Gawd (and here I am dancing in place and slapping my face like Curly), so someone actually did catch that! I was hoping no one would notice. When I wrote “Pass the cheese, please!” I was actually first thinking, “Pass the butter, please!” but felt it was just too polite and didn’t convey the image I was trying to achieve. “Cut the cheese, please!” didn’t quite do it for me either, so I had an epiphany! “Well, why not combine the two! Aha! Yes. That’ll do it, thank you very much!”. My wanting to remain outside the realm of convention might have had something to do with it, too. Though, Daniel, now that you’ve flushed the toilet into the open (ah, non-conformity repeats itself?) I’m wondering if “Pass the yeast, please.” might not do a better job.

Really, blogging certainly reminds me of a big, genteel dinner gathering around a long table. All these manners and all this netiquette.
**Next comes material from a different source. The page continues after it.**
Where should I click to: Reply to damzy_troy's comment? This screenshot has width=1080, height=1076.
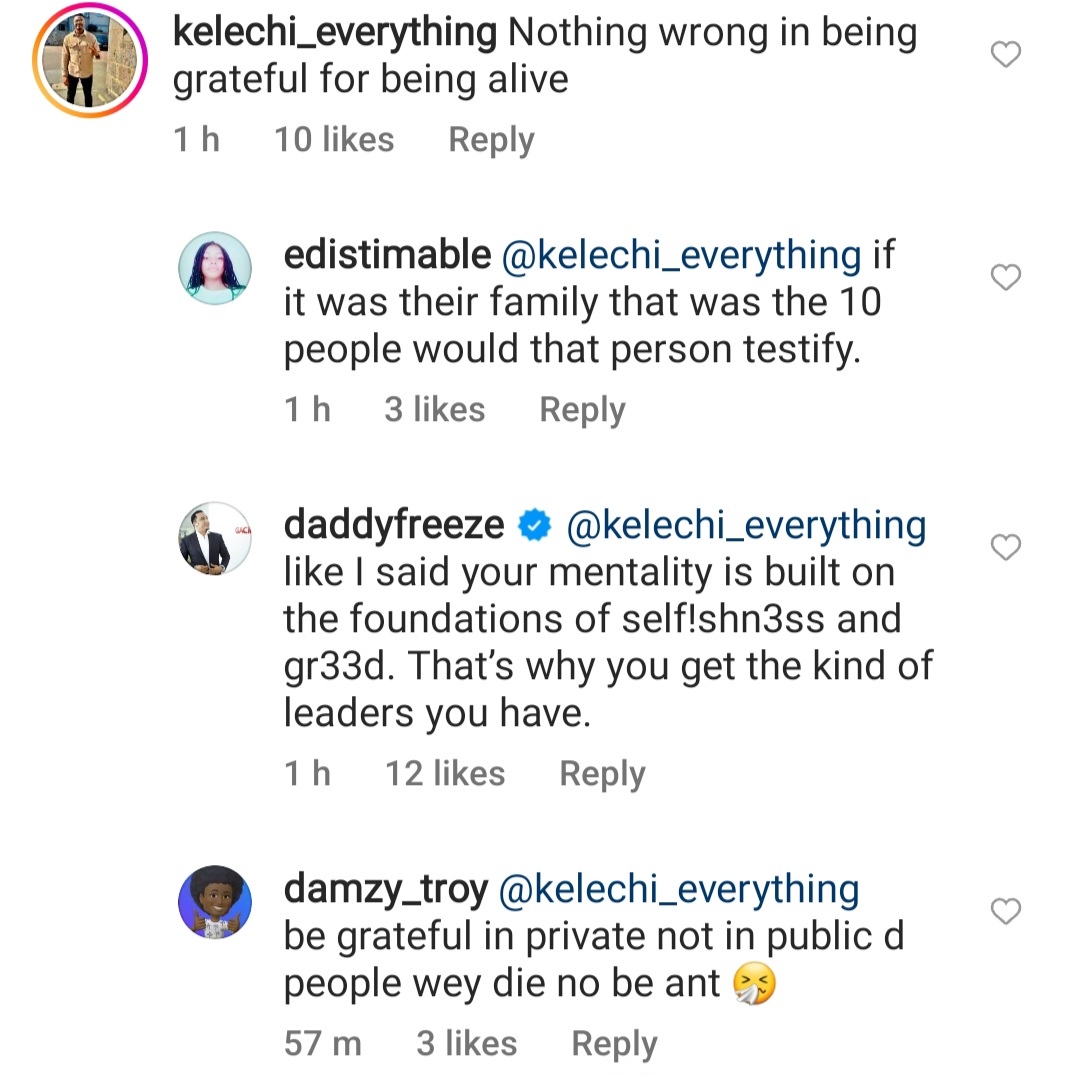614,1044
Everyone thanking each other for every sentence uttered and nary a sneeze or sniffle to sully our napkins.

I almost imagined you, Daniel, looking across the table at me through your hand-held spectacles and, in your Oxford English, querying (not asking, mind you, querying), “And how many languages do you have, pray tell?”
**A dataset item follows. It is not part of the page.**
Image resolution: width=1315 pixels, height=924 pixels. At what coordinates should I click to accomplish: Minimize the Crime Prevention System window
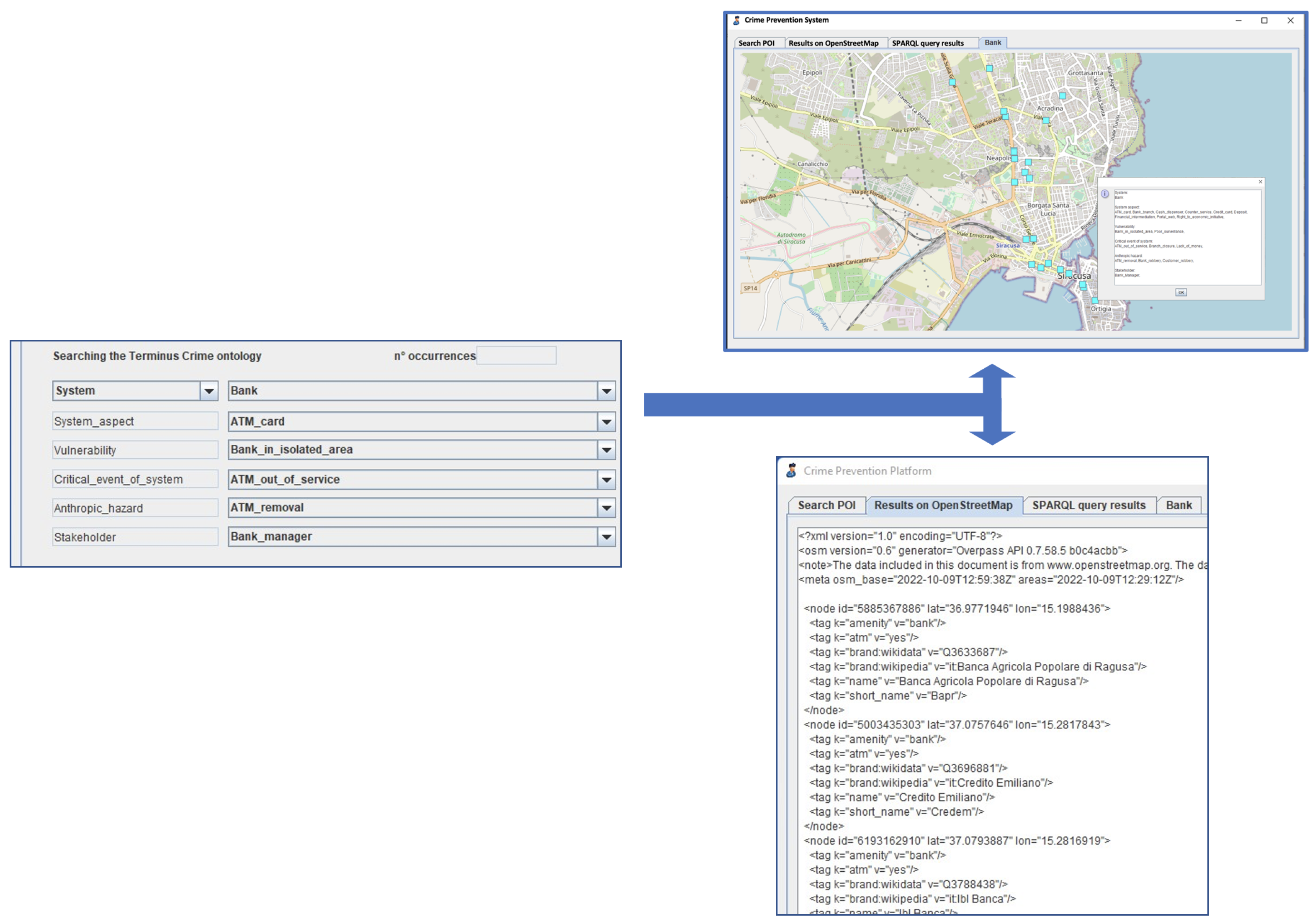(x=1238, y=20)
And me lifting my proboscis and and wheezing a little under the powder of my wig, replying, “Good that you might ask, sir, for ’tis quite a question of the moment, would you not agree, sir?”

“Quite so, quite so.”

“Well, then, allow me to explain forthwith. My natal predispostion being of the rather more northern latitudes of the free state of Lower Saxony, in the country of Germany, one would assume, naturally, that the German tongue was of greater significance. ‘Tis true, I first mouthed German while still…”

At this point there must have occurred some catastrophic event somewhere in the background, as the servants had begun to dash about the place in a mad flurry. Guests were standing up to take leave.

“Pray go on, sir,” you urge. “But, perhaps, with a bit more alacrity.”

“Er, right. Yeah, I speak three languages best, Best and foremost is English, though German was the language I spoke first. I learned to speak Japanese as I grew up here. I also learned to speak some French and Spanish (though not well) and have been learning some Portuguese from my wife. English is best, then Japanese (though I don’t read it very well), then German, which I read better than Japanese.”

Ooop, better get out of here. I’ve lost my audience!


Yikes! When you can scare the doctor treating you, you know you’ve got something!

I have vague memories of being appalling sick a few hours after a visit to a wonderful Mexican restaurant some years ago, and like this occasion, the sickness and the restaurant were completely unrelated. Though the excitement of going out perhaps triggered a dormant infection? I could not bring myself to go back there, even long after I’d recovered, and knowing that was silly of me.

Glad you’re better; stomach flu is an exhausting complaint. Strenuous.


Good lords. Anything that can scare a doctor is something. I hope you’ve recovered, and are feeling as dandy as can be, and yes, ready to give Rocky a run for his money!

And yes, the picture is simply amazing.


We’re nothing if not polite, dear sir. I have to agree that sometimes it feels a bit like a hug-fest, but I guess that’s where my street persona kicks in and I throw something ‘less than delicate’ out there into the mix.

As far as the Japanese being meticulous about getting it right, I should have known that already (silly me). It only stands to reason that they would prepare Mexican food in the traditional way. Well, with the minor indiscretion of being served cold, of course.

Truly glad you are recovered and back to being the WordMeister.